The News of the World phone-tapping scandal may well result in statutory regulation of the press. The skulduggery and shame being paraded publicly mean that there will be little resistance to the basic demand of public opinion that “someone sort this out”.

In such situations, that someone must be the Government of the day. As a result, we can no doubt expect a press regulator to emerge. I would expect its powers to be very wide ranging, but initially relatively weak, though crucially it will be able to make and adapt rules within a broad statutory framework that its appointed leaders will be charged with interpreting.

I remember well just such a time in financial services. The 1980s were a period of huge growth in the sector as the City boomed and financial stories moved from the business section to the front pages. Played out against a backdrop of high unemployment and confrontational politics, a succession of what we would now call misselling scandals produced the same mood, albeit one with far fewer juicy bits. Regulation seemed, to me too, a sensible step, particularly the light-touch version that the statutes envisaged, based on the Bank of England’s success in regulating markets as one would membership of a club and all aimed at increasing confidence in the financial system.

But that lasted a matter of months until one particular scandal forced the Government to concede that its new regulator had failed the people.

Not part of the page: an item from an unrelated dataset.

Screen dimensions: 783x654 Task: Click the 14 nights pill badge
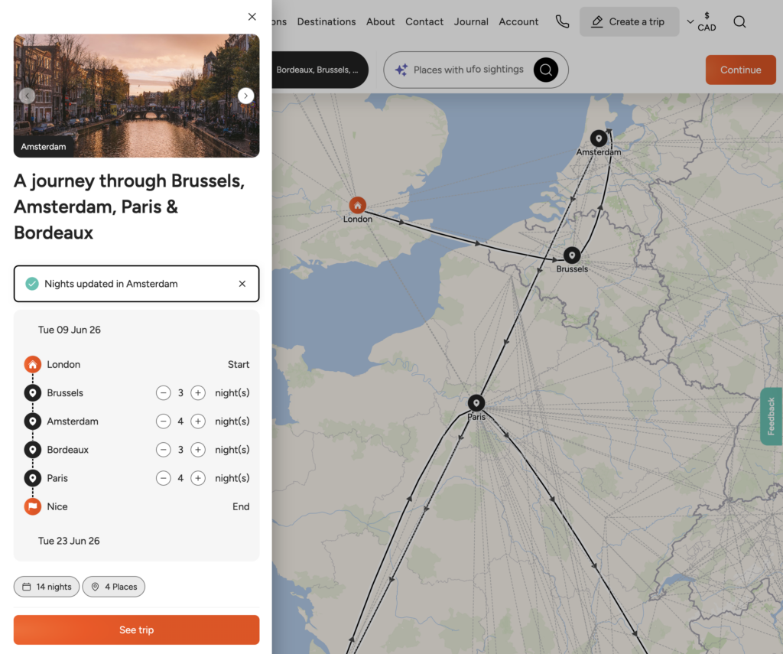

It paid out around £100m and the taxpayer funded compensation made the Treasury demand that the then regulators grow teeth and ensure this could never happen again.

That is how it must go. What starts as a cry for Government to sort foul things out, creates a new body, led initially by those who know the original problem best, but eventually by career civil servants who know how to manage offshoots of Government best. This body faces regular demands to act in order to stop various abuses and politicians refer decisions to it, so as to avoid making them themselves. It accumulates power to do so, but as the regulator does so, human nature makes something else happen that in time makes it fail the people who called for it – every time. Just like the FSA has, most obviously in the banking sector, but really just by costing billions more over the years than it has ever saved.

That thing that happens is that the regulated begin to frame their ethics by the regulator’s rules. That makes the compliance officer the arbiter of what a regulated business does, not the chairman or the shareholders. And while many compliance officers are over-cautious, there are always some that seek the loophole, as AIG so disastrously did in the sub-prime market. The difference is that regulation gives their inventions legitimacy and allows them to become established too fast to be controlled.

Common sense and clumsy policemen, who can easily be got round and who when they act, must stifle many to stop one, cannot cope effectively with this creativity and in the end more and more rules pile up and the industry shrinks, like some Communist bloc state, into a endless life-sapping battle between the police and the policed.

Welcome to your future pressmen. Despite your current crisis, do fight against it tooth and nail now, or one day the great British press will be as toothless as are our financial services.